[Start Record extracts]
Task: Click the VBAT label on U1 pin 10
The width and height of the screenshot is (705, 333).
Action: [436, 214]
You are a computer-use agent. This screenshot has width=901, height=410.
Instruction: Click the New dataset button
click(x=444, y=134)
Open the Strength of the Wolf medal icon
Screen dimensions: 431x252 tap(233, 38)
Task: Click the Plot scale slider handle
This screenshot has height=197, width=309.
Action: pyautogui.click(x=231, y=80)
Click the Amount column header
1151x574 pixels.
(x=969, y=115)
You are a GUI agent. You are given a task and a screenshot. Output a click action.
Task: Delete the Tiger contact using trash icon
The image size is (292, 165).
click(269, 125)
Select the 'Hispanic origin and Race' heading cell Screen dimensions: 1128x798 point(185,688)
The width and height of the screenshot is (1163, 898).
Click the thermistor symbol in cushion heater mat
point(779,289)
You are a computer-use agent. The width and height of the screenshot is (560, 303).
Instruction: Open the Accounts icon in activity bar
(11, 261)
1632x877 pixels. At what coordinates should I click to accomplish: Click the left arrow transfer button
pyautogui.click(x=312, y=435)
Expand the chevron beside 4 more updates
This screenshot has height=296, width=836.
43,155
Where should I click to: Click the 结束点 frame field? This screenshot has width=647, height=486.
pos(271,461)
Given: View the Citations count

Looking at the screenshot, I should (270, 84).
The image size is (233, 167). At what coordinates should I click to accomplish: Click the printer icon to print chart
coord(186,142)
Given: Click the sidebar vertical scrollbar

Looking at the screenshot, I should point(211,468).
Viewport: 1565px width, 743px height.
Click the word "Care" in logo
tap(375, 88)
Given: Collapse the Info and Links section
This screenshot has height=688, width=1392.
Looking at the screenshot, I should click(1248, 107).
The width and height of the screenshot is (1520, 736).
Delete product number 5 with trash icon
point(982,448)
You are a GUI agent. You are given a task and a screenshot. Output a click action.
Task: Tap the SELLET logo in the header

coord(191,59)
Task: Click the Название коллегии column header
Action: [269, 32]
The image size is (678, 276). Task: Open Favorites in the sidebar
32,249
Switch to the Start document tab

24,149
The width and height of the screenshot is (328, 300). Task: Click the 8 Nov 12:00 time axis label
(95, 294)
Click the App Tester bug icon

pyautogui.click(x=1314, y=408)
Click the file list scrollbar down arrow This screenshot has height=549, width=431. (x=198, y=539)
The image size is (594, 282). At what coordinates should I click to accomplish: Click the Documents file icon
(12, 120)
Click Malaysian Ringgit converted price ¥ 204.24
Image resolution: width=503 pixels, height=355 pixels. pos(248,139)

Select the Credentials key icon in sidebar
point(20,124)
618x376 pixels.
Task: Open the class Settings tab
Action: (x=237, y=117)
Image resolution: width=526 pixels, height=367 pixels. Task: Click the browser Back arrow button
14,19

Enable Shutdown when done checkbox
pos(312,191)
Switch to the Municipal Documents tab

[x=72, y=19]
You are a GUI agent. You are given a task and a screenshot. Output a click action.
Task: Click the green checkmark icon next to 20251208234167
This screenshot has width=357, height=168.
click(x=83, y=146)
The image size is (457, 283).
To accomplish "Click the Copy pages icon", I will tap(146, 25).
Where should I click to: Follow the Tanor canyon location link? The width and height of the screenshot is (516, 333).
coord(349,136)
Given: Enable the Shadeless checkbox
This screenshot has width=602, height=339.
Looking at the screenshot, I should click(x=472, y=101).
[End Record extracts]
Task to complete:
Rewrite all of the rows above with every occurrence of "scrollbar" changed to "scroll bar" and nothing else changed.

Answer:
Task: Click the VBAT label on U1 pin 10
The width and height of the screenshot is (705, 333).
Action: [436, 214]
You are a computer-use agent. This screenshot has width=901, height=410.
Instruction: Click the New dataset button
click(x=444, y=134)
Open the Strength of the Wolf medal icon
Screen dimensions: 431x252 tap(233, 38)
Task: Click the Plot scale slider handle
This screenshot has height=197, width=309.
Action: pyautogui.click(x=231, y=80)
Click the Amount column header
1151x574 pixels.
(x=969, y=115)
You are a GUI agent. You are given a task and a screenshot. Output a click action.
Task: Delete the Tiger contact using trash icon
The image size is (292, 165).
click(269, 125)
Select the 'Hispanic origin and Race' heading cell Screen dimensions: 1128x798 point(185,688)
The width and height of the screenshot is (1163, 898).
Click the thermistor symbol in cushion heater mat
point(779,289)
You are a computer-use agent. The width and height of the screenshot is (560, 303).
Instruction: Open the Accounts icon in activity bar
(11, 261)
1632x877 pixels. At what coordinates should I click to accomplish: Click the left arrow transfer button
pyautogui.click(x=312, y=435)
Expand the chevron beside 4 more updates
This screenshot has height=296, width=836.
43,155
Where should I click to: Click the 结束点 frame field? This screenshot has width=647, height=486.
pos(271,461)
Given: View the Citations count

Looking at the screenshot, I should (270, 84).
The image size is (233, 167). At what coordinates should I click to accomplish: Click the printer icon to print chart
coord(186,142)
Given: Click the sidebar vertical scroll bar

Looking at the screenshot, I should point(211,468).
Viewport: 1565px width, 743px height.
Click the word "Care" in logo
tap(375, 88)
Given: Collapse the Info and Links section
This screenshot has height=688, width=1392.
Looking at the screenshot, I should click(1248, 107).
The width and height of the screenshot is (1520, 736).
Delete product number 5 with trash icon
point(982,448)
You are a GUI agent. You are given a task and a screenshot. Output a click action.
Task: Tap the SELLET logo in the header

coord(191,59)
Task: Click the Название коллегии column header
Action: [269, 32]
The image size is (678, 276). Task: Open Favorites in the sidebar
32,249
Switch to the Start document tab

24,149
The width and height of the screenshot is (328, 300). Task: Click the 8 Nov 12:00 time axis label
(95, 294)
Click the App Tester bug icon

pyautogui.click(x=1314, y=408)
Click the file list scroll bar down arrow This screenshot has height=549, width=431. (x=198, y=539)
The image size is (594, 282). At what coordinates should I click to accomplish: Click the Documents file icon
(12, 120)
Click Malaysian Ringgit converted price ¥ 204.24
Image resolution: width=503 pixels, height=355 pixels. pos(248,139)

Select the Credentials key icon in sidebar
point(20,124)
618x376 pixels.
Task: Open the class Settings tab
Action: (x=237, y=117)
Image resolution: width=526 pixels, height=367 pixels. Task: Click the browser Back arrow button
14,19

Enable Shutdown when done checkbox
pos(312,191)
Switch to the Municipal Documents tab

[x=72, y=19]
You are a GUI agent. You are given a task and a screenshot. Output a click action.
Task: Click the green checkmark icon next to 20251208234167
This screenshot has width=357, height=168.
click(x=83, y=146)
The image size is (457, 283).
To accomplish "Click the Copy pages icon", I will tap(146, 25).
Where should I click to: Follow the Tanor canyon location link? The width and height of the screenshot is (516, 333).
coord(349,136)
Given: Enable the Shadeless checkbox
This screenshot has width=602, height=339.
Looking at the screenshot, I should click(x=472, y=101).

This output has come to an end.